Jesus as a Priest for Our Time according to the Order of Melchizedek by Fr. Bob Bonnot

What follows is an excerpt from Fr. Bob Bonnot’s latest book, Jesus as a Priest for Our Time according to the Order of Melchizedek, along with selected highlights from a video interview with Fr. Bob this past December. The excerpt comes from a chapter entitled “Judgment: Ordained Priesthood Is an Incarnated Ministry of Remembering Jesus and Reminding Others of Him,” and builds on Fr. Bob’s “core judgement” of the ordained priesthood that resounds throughout the book: “Ordained priesthood in the Catholic Church is an incarnated ministry of remembering Jesus and reminding others of him, both within a community gathered by Jesus and beyond; a ministry that serves to help people come to know God in Christ and to live the life of God, whose reality and life is Triune communion, the essence of which is self-giving love.” We are grateful to Fr. Bob for sharing his time and insight with us, and for his continued good work with the Association of U.S. Catholic Priests—Ed.

Jesus was not sent among us to die. Our creed asserts that “for our sake and for our salvation he came among us.” I believe he was sent to lay down his life in loving service that we humans might have life and have it in abundance. His death by crucifixion was an unmerited and unmitigated tragedy. It attains meaning only in the context of Jesus’s overpowering love of God and others. That love transformed the hateful violence that Jesus absorbed in his body into the forgiving love he breathed out even on those who killed him, as they killed him.

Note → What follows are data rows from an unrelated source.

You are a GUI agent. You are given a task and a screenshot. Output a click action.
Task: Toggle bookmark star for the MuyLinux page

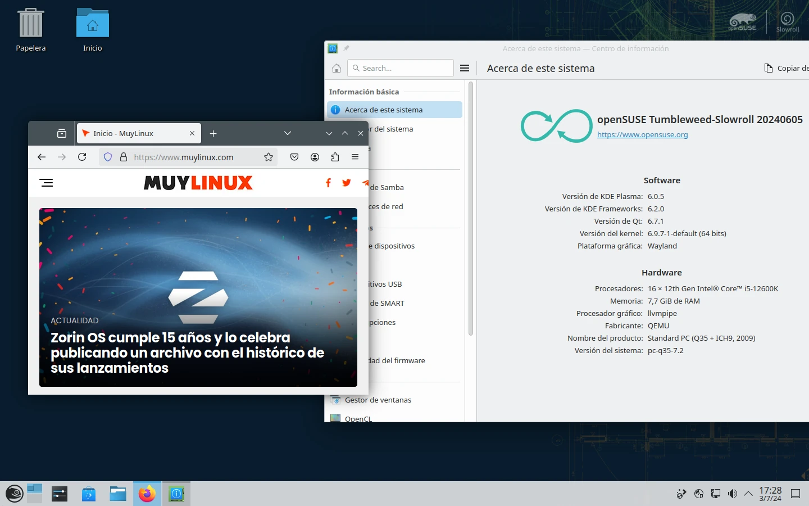[x=268, y=157]
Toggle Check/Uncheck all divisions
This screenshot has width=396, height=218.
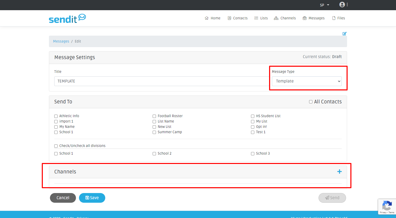click(56, 146)
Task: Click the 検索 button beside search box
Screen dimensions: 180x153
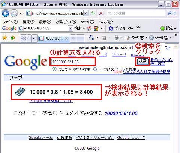Action: tap(143, 61)
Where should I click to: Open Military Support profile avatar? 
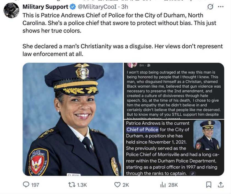click(11, 10)
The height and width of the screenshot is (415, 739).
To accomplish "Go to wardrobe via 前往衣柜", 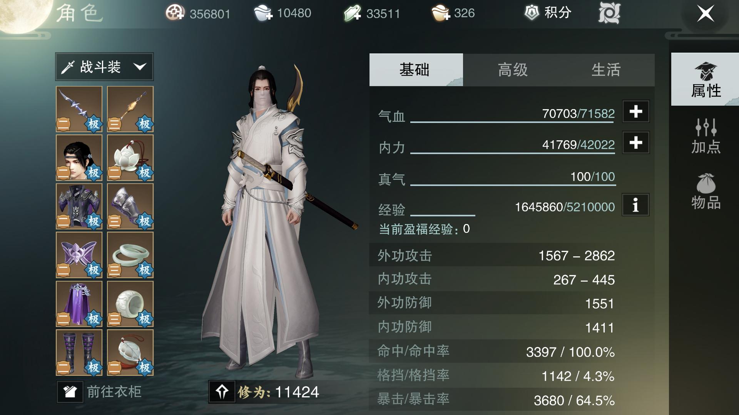I will [100, 392].
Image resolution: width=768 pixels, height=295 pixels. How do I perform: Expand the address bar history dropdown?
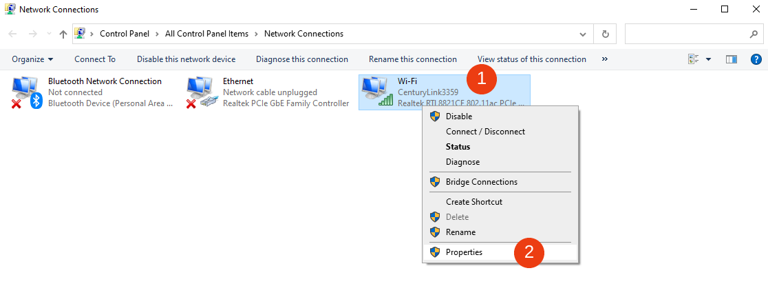(583, 34)
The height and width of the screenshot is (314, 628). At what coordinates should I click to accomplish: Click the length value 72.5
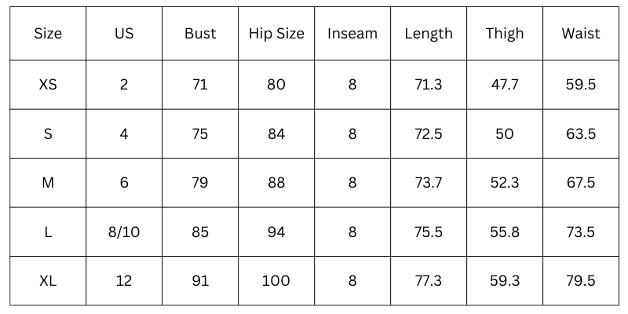coord(429,134)
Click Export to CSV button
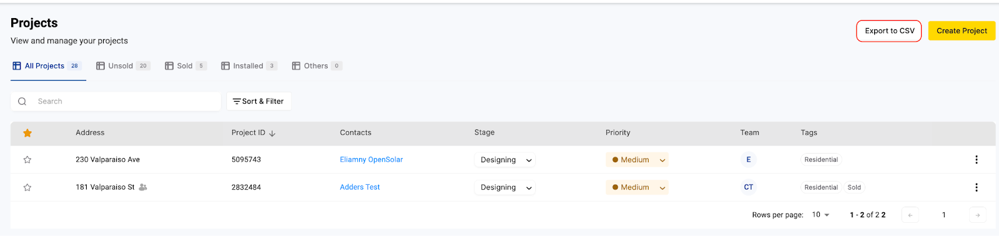Viewport: 999px width, 236px height. (x=889, y=31)
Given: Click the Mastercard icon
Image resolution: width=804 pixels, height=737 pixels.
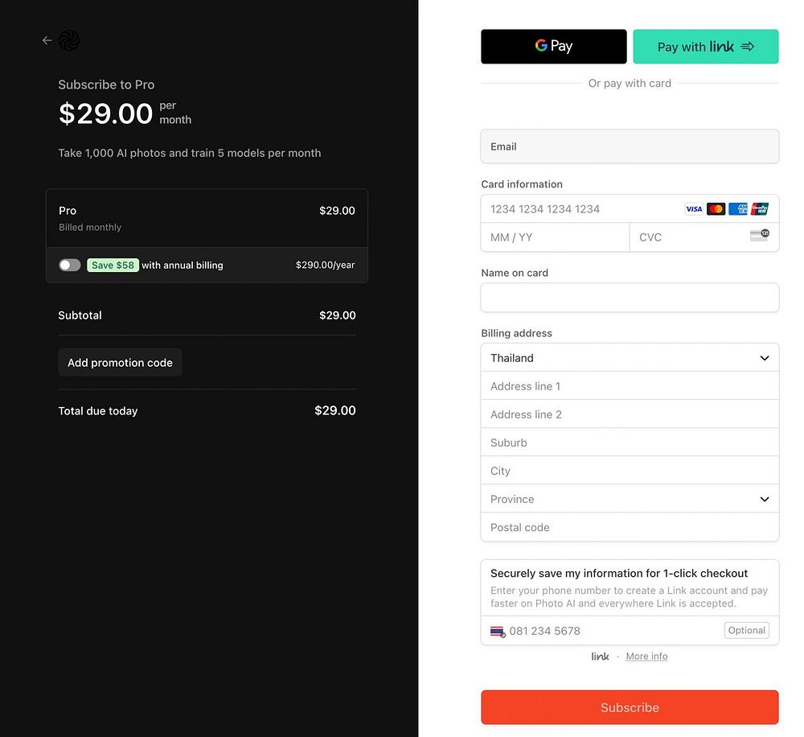Looking at the screenshot, I should (x=716, y=209).
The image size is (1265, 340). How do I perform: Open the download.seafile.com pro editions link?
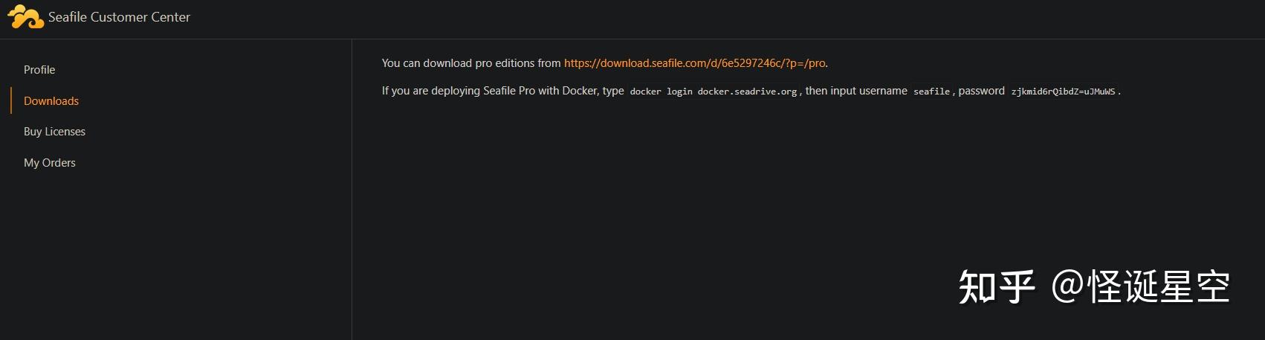coord(694,63)
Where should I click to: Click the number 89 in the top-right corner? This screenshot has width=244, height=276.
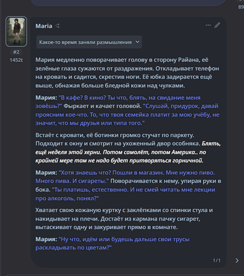[241, 7]
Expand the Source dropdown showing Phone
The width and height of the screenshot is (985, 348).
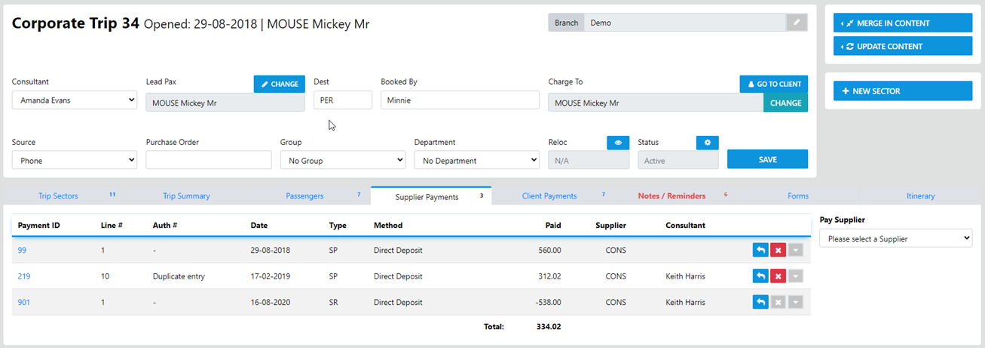75,160
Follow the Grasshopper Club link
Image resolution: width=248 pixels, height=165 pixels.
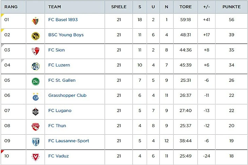coord(67,95)
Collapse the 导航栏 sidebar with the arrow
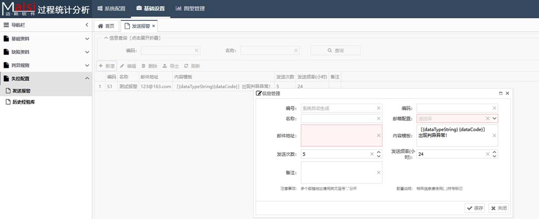This screenshot has width=539, height=219. [x=87, y=25]
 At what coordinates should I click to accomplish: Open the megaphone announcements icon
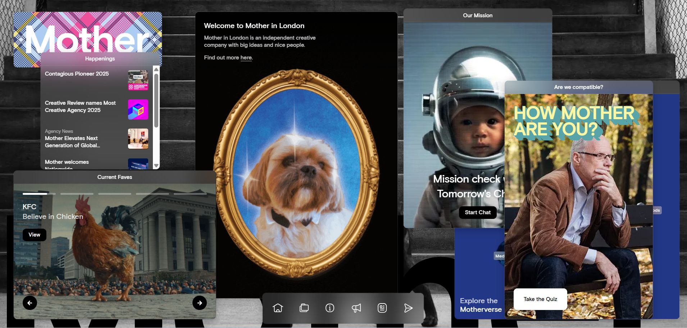[x=356, y=308]
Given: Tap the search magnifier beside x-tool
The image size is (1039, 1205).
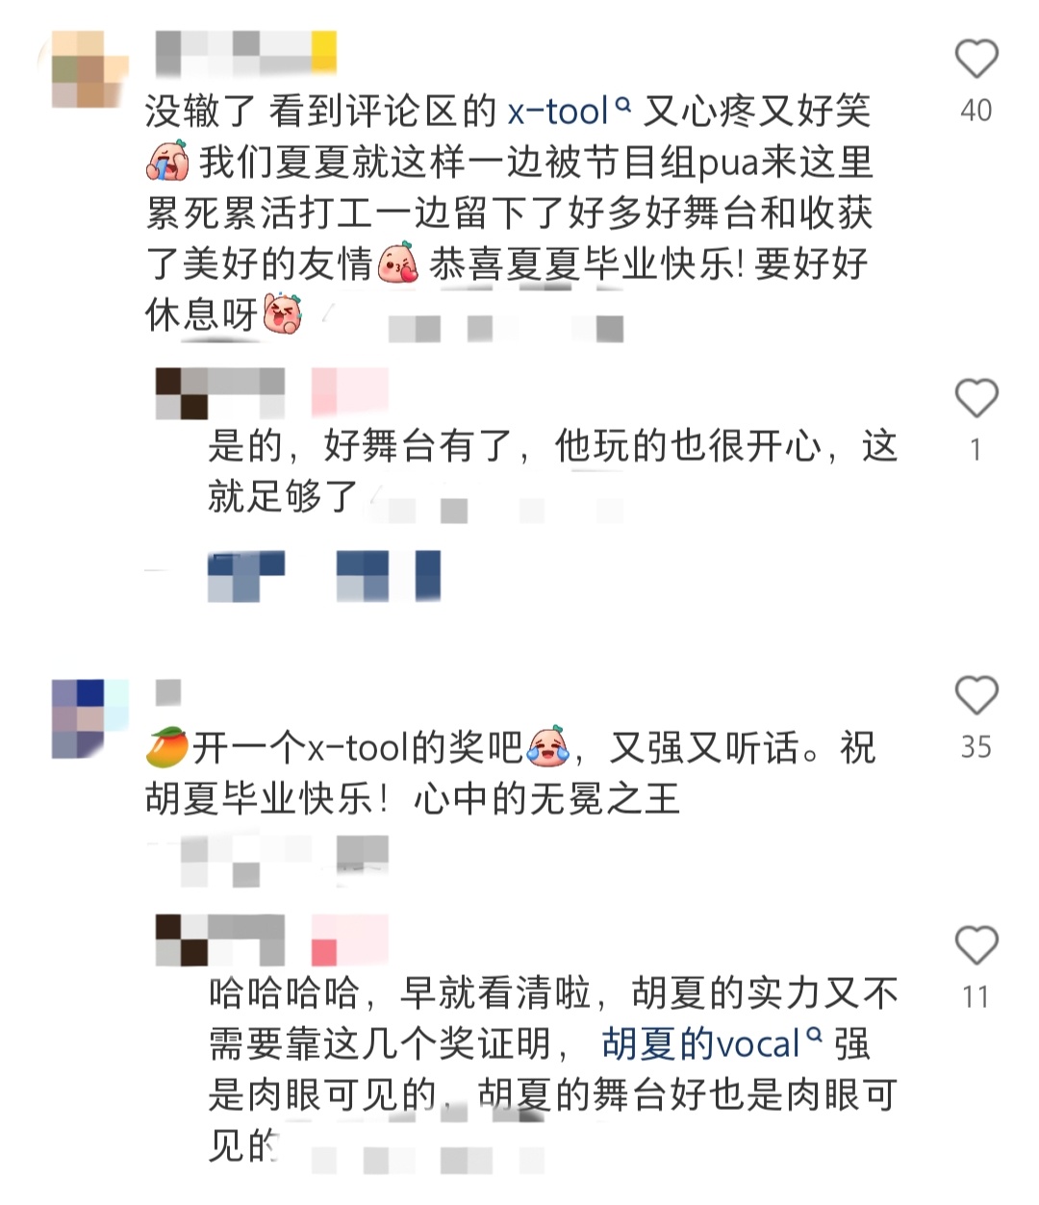Looking at the screenshot, I should coord(622,105).

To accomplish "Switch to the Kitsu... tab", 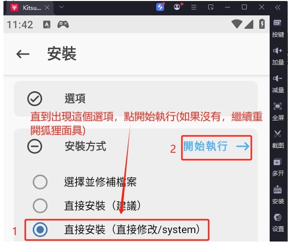I will point(30,8).
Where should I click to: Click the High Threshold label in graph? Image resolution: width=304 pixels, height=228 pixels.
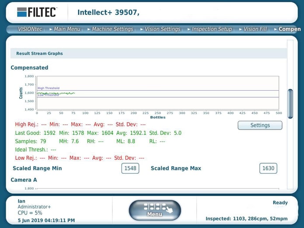point(49,88)
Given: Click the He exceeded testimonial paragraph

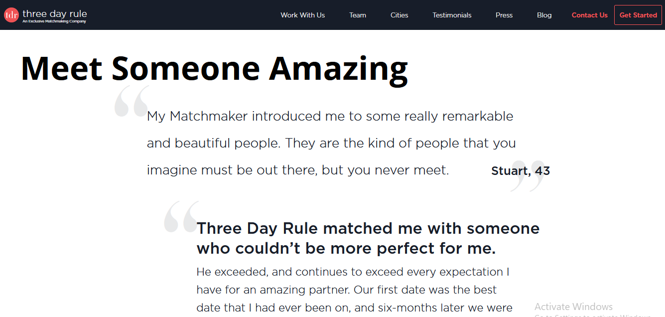Looking at the screenshot, I should coord(355,290).
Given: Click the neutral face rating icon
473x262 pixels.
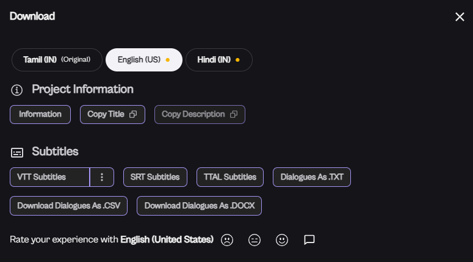Looking at the screenshot, I should (255, 240).
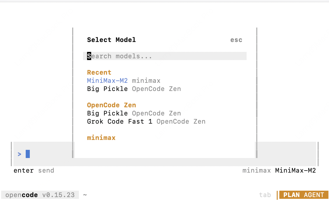
Task: Click the opencode logo in status bar
Action: [x=22, y=195]
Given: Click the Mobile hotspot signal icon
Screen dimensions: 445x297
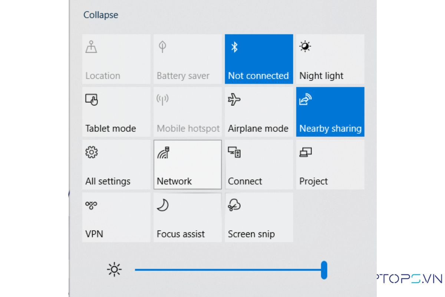Looking at the screenshot, I should pos(162,99).
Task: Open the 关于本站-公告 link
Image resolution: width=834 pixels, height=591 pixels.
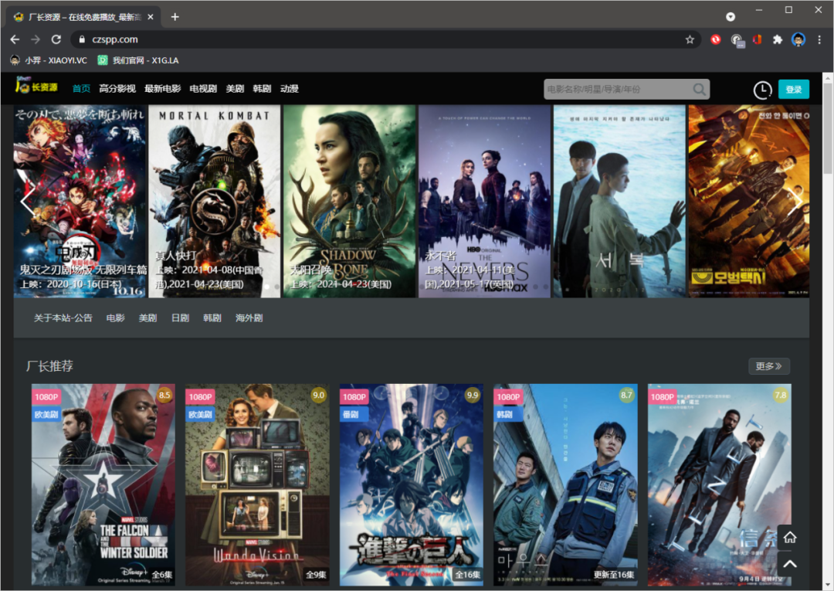Action: [63, 318]
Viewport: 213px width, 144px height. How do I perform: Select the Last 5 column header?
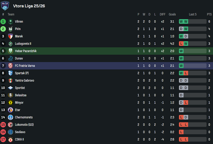[193, 14]
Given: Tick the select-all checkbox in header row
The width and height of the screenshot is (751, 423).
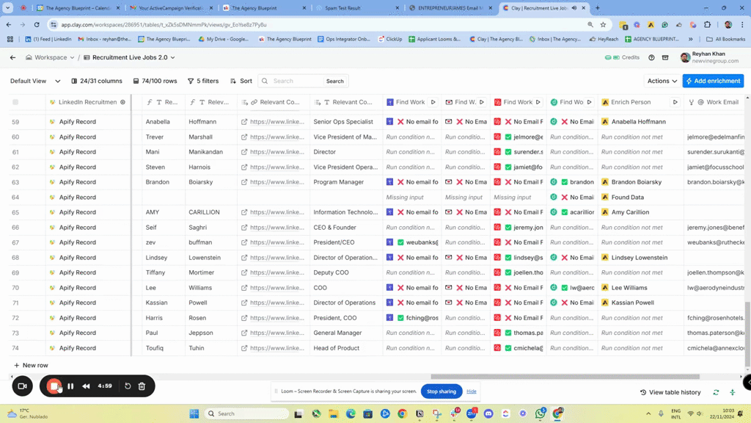Looking at the screenshot, I should pos(15,102).
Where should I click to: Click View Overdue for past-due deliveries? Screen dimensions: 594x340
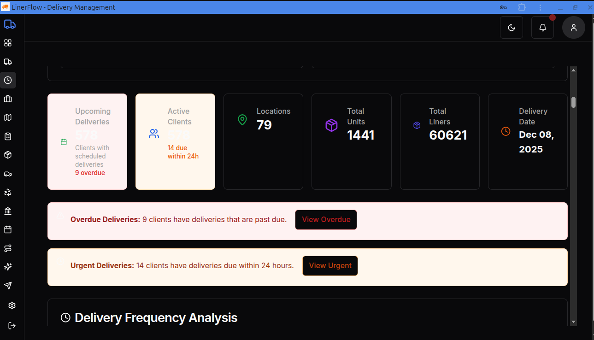(x=326, y=220)
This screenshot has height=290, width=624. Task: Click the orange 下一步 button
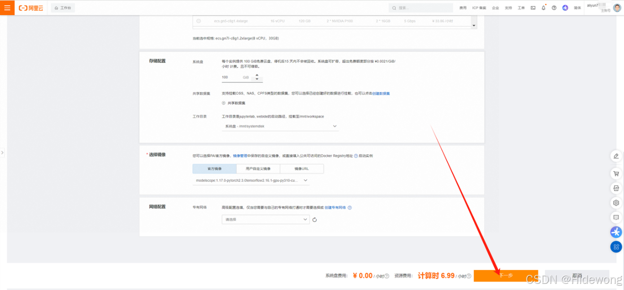click(505, 275)
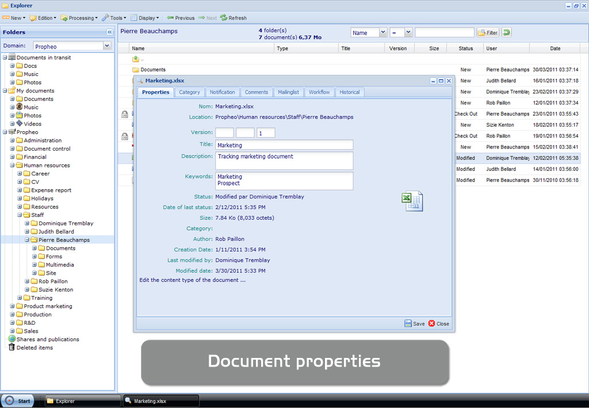
Task: Click the Title input field
Action: 284,145
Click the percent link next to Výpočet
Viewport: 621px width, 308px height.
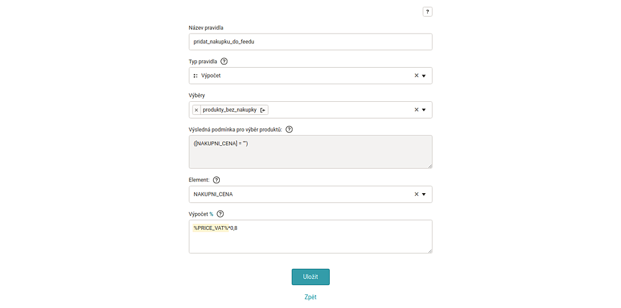[x=211, y=214]
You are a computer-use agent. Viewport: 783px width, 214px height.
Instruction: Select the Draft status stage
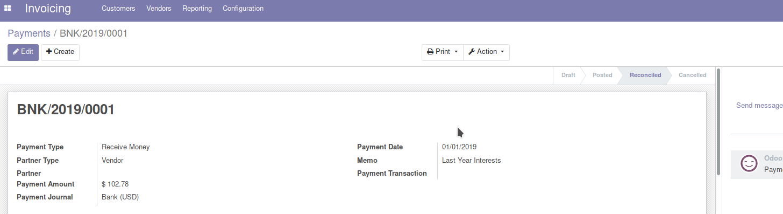point(568,75)
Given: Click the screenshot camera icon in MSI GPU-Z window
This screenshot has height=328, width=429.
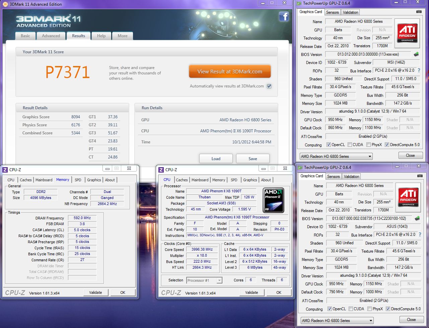Looking at the screenshot, I should 419,12.
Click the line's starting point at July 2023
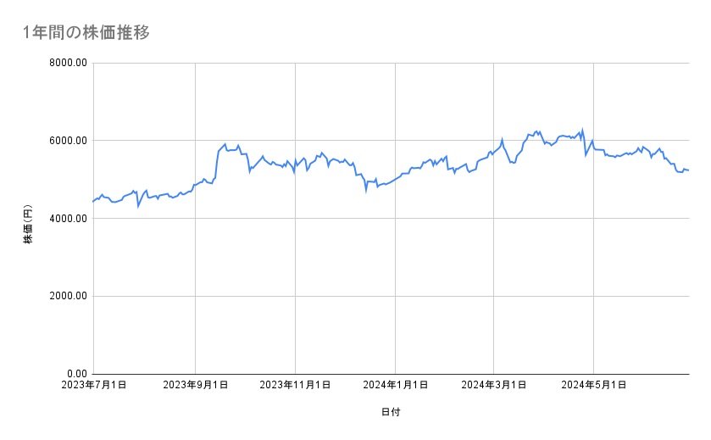This screenshot has height=440, width=711. (x=93, y=202)
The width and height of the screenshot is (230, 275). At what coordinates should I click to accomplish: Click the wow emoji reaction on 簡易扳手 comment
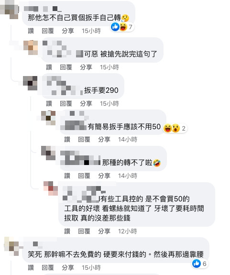coord(176,128)

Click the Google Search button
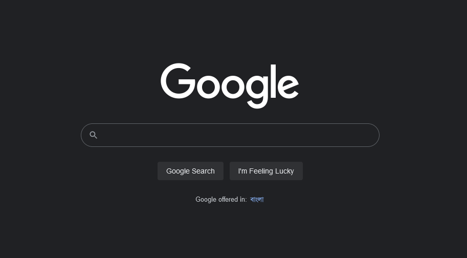190,171
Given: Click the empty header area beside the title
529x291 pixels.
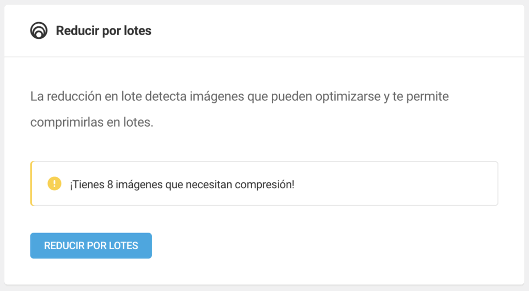Looking at the screenshot, I should click(x=336, y=31).
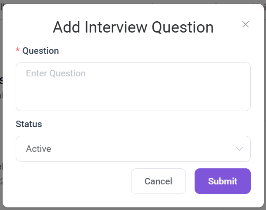
Task: Close the Add Interview Question dialog
Action: click(x=246, y=24)
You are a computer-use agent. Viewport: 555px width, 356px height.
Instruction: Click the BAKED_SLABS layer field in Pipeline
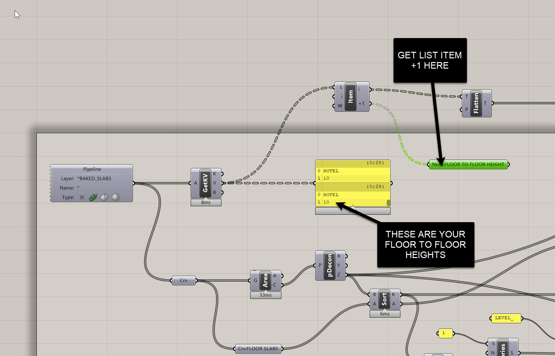tap(95, 178)
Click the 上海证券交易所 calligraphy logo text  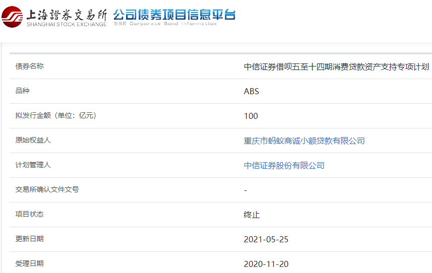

The dynamic power of Trinitarian love transformed Jesus’s tragic, wholly to be regretted, and premature death into a risen life that abides and is ever to be shared with others. It enables the achievement of God’s real goal in all this: the sharing of the Trinity’s own life of love, the fulfillment of God’s creative intention. Bringing the whole human community and with it all of creation into that life takes time. God is still at it. So must we be.

Any sound concept of priesthood in Jesus’s name must, before all else, glorify Yahweh-God’s generous sharing of life and love. It must fit God’s purpose and plan. Sacrificing life, human or other, in love’s name, contradicts God as love. Remember here Abraham’s priest-like readiness to sacrifice Isaac. God, through an angel, arrested Abraham’s compelling but false sense that God wanted him to do that. That impulse likely had its origin in the depths of the old Abram, Abraham’s human self. It likely emerged in him because he was surrounded by cultures and religious traditions that made it a common practice. It clearly took strong hold even of Abraham, a man convenanted with and blessed by the God self-named Yahweh. Happily Abraham’s deeper faith sense ultimately prevailed. He trusted the One who called him forth and promised that he, Abraham, would share life and love with others as countless as the stars, and that Isaac was the way that would be realized. His faith and his love overcame his impulse. He remembered the plan. He did not sacrifice his only son.

I judge that the concept of priesthood as incarnated remembering and reminding embraces all that is valid in the evolution of priesthood through the Hebrew and Christian scriptures, through the history of the Catholic Church, and through my own experience as a priest. Just as Jesus came not to destroy but to fulfill the Law, so I believe that this understanding does not destroy but fulfills them, enriches them, and brings them to a greater fullness of meaning.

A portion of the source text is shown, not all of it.